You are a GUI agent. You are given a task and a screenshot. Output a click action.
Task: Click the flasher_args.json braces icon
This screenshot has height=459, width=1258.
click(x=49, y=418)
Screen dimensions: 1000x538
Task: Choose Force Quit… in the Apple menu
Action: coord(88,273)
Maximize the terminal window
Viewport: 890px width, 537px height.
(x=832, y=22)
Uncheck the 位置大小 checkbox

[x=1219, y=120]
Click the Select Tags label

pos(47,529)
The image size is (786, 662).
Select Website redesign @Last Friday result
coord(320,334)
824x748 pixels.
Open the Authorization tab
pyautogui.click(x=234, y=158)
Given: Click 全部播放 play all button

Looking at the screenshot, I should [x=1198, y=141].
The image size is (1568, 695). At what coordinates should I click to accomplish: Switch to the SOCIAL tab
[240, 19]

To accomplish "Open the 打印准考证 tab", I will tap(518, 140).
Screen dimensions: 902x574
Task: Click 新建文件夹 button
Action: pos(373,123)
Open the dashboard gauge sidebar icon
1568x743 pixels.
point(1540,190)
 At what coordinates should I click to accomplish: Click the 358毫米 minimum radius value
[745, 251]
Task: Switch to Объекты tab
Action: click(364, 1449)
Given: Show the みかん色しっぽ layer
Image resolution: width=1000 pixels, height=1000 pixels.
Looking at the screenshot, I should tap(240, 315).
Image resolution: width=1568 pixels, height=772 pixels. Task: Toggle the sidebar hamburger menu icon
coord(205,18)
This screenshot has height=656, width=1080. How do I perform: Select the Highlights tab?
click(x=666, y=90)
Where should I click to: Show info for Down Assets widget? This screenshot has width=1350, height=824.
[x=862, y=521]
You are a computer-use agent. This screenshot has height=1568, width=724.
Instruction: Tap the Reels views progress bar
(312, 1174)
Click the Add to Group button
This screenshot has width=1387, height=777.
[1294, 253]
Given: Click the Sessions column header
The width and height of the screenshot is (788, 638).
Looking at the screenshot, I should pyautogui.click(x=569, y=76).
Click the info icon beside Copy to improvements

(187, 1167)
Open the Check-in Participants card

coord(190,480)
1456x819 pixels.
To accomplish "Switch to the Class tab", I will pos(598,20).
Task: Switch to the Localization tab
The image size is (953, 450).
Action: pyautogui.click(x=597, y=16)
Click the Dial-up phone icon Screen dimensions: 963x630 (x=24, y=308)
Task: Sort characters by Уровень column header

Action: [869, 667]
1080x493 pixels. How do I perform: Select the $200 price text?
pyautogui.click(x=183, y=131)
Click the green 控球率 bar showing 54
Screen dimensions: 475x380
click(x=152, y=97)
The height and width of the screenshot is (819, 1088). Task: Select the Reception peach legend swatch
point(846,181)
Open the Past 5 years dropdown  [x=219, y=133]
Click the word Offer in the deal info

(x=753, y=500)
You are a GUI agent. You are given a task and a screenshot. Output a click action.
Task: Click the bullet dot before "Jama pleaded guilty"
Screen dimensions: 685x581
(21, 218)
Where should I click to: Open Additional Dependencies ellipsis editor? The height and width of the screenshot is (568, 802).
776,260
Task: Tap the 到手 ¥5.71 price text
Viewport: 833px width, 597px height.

━━━━━━━━━━━━━━━━

Task goal
Would you please repeat all the entries exactly as written?

Completed task
You are a GUI agent. You are given a task and a screenshot. Output a click action.
Task: Click the flasher_args.json braces icon
This screenshot has height=459, width=1258.
click(x=49, y=418)
Screen dimensions: 1000x538
Task: Choose Force Quit… in the Apple menu
Action: coord(88,273)
Maximize the terminal window
Viewport: 890px width, 537px height.
(x=832, y=22)
Uncheck the 位置大小 checkbox

[x=1219, y=120]
Click the Select Tags label

pos(47,529)
The image size is (786, 662).
Select Website redesign @Last Friday result
coord(320,334)
824x748 pixels.
Open the Authorization tab
pyautogui.click(x=234, y=158)
Given: Click 全部播放 play all button

Looking at the screenshot, I should [x=1198, y=141].
The image size is (1568, 695). At what coordinates should I click to accomplish: Switch to the SOCIAL tab
[240, 19]

To accomplish "Open the 打印准考证 tab", I will tap(518, 140).
Screen dimensions: 902x574
Task: Click 新建文件夹 button
Action: pos(373,123)
Open the dashboard gauge sidebar icon
1568x743 pixels.
point(1540,190)
 At what coordinates should I click to accomplish: Click the 358毫米 minimum radius value
[745, 251]
Task: Switch to Объекты tab
Action: click(364, 1449)
Given: Show the みかん色しっぽ layer
Image resolution: width=1000 pixels, height=1000 pixels.
Looking at the screenshot, I should tap(240, 315).
Image resolution: width=1568 pixels, height=772 pixels. Task: Toggle the sidebar hamburger menu icon
coord(205,18)
This screenshot has height=656, width=1080. How do I perform: Select the Highlights tab?
click(x=666, y=90)
Where should I click to: Show info for Down Assets widget? This screenshot has width=1350, height=824.
[x=862, y=521]
You are a computer-use agent. This screenshot has height=1568, width=724.
Instruction: Tap the Reels views progress bar
(312, 1174)
Click the Add to Group button
This screenshot has width=1387, height=777.
[1294, 253]
Given: Click the Sessions column header
The width and height of the screenshot is (788, 638).
Looking at the screenshot, I should pyautogui.click(x=569, y=76).
Click the info icon beside Copy to improvements

(187, 1167)
Open the Check-in Participants card

coord(190,480)
1456x819 pixels.
To accomplish "Switch to the Class tab", I will pos(598,20).
Task: Switch to the Localization tab
The image size is (953, 450).
Action: pyautogui.click(x=597, y=16)
Click the Dial-up phone icon Screen dimensions: 963x630 (x=24, y=308)
Task: Sort characters by Уровень column header

Action: [869, 667]
1080x493 pixels. How do I perform: Select the $200 price text?
pyautogui.click(x=183, y=131)
Click the green 控球率 bar showing 54
Screen dimensions: 475x380
click(x=152, y=97)
The height and width of the screenshot is (819, 1088). Task: Select the Reception peach legend swatch
point(846,181)
Open the Past 5 years dropdown  [x=219, y=133]
Click the word Offer in the deal info

(x=753, y=500)
You are a GUI agent. You are given a task and a screenshot. Output a click action.
Task: Click the bullet dot before "Jama pleaded guilty"
Screen dimensions: 685x581
(21, 218)
Where should I click to: Open Additional Dependencies ellipsis editor? The height and width of the screenshot is (568, 802).
776,260
Task: Tap the 到手 ¥5.71 price text
Viewport: 833px width, 597px height.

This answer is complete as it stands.